For most people, fibromyalgia seems to involve a cycle of muscle pain, increased sensitivity to pain, and inactivity that may be made worse by sleep problems and fatigue.

  • Increasing pain causes a person to be less physically active.
  • Muscles that aren't exercised regularly are more likely to be irritated during activity. And it may be that people with fibromyalgia are more sensitive to pain or have muscles that are more easily irritated.
  • The irritated muscles are painful. Some doctors think that the muscles of people with fibromyalgia stay sore because they don't repair themselves as well as they should.
  • Muscle pain, sometimes occurring with disrupted sleep and daytime fatigue, leads to less and less activity.

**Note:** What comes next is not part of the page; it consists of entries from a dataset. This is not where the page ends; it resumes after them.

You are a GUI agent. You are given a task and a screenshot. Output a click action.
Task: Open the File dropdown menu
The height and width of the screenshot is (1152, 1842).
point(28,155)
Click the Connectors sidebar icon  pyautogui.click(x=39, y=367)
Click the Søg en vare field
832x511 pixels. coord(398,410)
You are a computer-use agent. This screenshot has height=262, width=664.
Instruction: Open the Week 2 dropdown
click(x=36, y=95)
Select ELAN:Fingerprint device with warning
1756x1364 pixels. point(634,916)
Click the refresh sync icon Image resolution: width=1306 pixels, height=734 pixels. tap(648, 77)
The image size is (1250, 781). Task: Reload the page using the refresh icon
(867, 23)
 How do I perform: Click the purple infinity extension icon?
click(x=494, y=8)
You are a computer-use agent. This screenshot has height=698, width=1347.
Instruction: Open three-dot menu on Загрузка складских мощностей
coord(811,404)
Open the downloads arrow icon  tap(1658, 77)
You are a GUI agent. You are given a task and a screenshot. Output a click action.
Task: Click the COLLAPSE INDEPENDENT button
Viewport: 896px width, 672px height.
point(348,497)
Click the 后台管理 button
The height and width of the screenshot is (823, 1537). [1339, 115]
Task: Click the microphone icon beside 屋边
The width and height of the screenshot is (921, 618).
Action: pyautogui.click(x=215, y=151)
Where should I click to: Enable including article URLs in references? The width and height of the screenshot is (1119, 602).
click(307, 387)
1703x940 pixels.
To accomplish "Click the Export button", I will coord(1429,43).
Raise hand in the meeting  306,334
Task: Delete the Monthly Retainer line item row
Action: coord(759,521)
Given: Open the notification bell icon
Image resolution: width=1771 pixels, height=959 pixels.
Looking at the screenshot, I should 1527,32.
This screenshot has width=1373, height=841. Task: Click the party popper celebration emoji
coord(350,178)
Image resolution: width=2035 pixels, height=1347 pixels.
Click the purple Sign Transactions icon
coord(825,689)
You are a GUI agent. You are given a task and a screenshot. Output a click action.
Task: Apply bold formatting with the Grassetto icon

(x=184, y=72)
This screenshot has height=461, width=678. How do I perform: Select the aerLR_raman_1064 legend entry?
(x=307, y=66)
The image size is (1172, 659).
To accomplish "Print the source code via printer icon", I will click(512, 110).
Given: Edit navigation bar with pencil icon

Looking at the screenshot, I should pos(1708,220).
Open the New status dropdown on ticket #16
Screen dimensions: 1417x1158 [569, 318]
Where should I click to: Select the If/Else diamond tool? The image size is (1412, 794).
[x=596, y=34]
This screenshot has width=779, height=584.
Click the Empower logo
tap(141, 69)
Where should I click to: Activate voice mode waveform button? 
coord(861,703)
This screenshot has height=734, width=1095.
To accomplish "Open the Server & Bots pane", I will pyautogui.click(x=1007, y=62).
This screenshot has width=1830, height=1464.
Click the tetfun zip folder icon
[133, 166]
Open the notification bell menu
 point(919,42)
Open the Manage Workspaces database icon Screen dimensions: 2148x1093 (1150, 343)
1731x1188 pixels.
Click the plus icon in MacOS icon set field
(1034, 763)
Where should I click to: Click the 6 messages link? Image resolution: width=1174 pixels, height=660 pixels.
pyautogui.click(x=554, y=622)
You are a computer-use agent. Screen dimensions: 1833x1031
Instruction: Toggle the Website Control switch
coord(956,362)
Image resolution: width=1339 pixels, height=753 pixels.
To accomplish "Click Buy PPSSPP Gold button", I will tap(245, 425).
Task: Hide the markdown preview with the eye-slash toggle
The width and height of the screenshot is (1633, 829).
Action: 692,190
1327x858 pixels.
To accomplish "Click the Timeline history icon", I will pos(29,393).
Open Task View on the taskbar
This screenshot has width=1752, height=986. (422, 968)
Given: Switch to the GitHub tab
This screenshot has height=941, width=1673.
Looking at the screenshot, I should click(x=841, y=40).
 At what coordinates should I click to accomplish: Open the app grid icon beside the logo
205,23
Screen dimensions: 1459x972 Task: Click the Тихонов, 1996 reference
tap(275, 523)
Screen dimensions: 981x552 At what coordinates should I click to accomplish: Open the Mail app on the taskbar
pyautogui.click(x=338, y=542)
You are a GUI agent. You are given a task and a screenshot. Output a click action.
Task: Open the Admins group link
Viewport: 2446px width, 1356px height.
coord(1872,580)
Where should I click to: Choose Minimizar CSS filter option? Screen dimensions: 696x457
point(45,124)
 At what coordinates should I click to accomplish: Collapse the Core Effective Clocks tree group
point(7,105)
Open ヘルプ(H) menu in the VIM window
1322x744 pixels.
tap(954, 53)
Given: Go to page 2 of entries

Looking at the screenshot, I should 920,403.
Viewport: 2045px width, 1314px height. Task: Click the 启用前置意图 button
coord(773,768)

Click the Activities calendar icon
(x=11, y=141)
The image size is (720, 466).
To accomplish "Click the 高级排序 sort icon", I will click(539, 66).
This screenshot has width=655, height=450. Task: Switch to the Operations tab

Although fibromyalgia is a long-lasting (chronic) condition with no cure, it can be controlled. It doesn't damage the muscles, joints, or internal organs. Most people adjust to their symptoms and are able to keep working and doing their daily activities. For more information about managing fibromyalgia, see the Treatment Overview.

What Increases Your Risk

Certain things may make you more likely to have fibromyalgia. Things that increase your risk (risk factors) include:

  • Being female.
  • Having certain health problems, such as rheumatoid arthritis, lupus, Lyme disease, mononucleosis, or depression.
  • Having been through a traumatic event (such as a car accident).
  • Having a family history of fibromyalgia.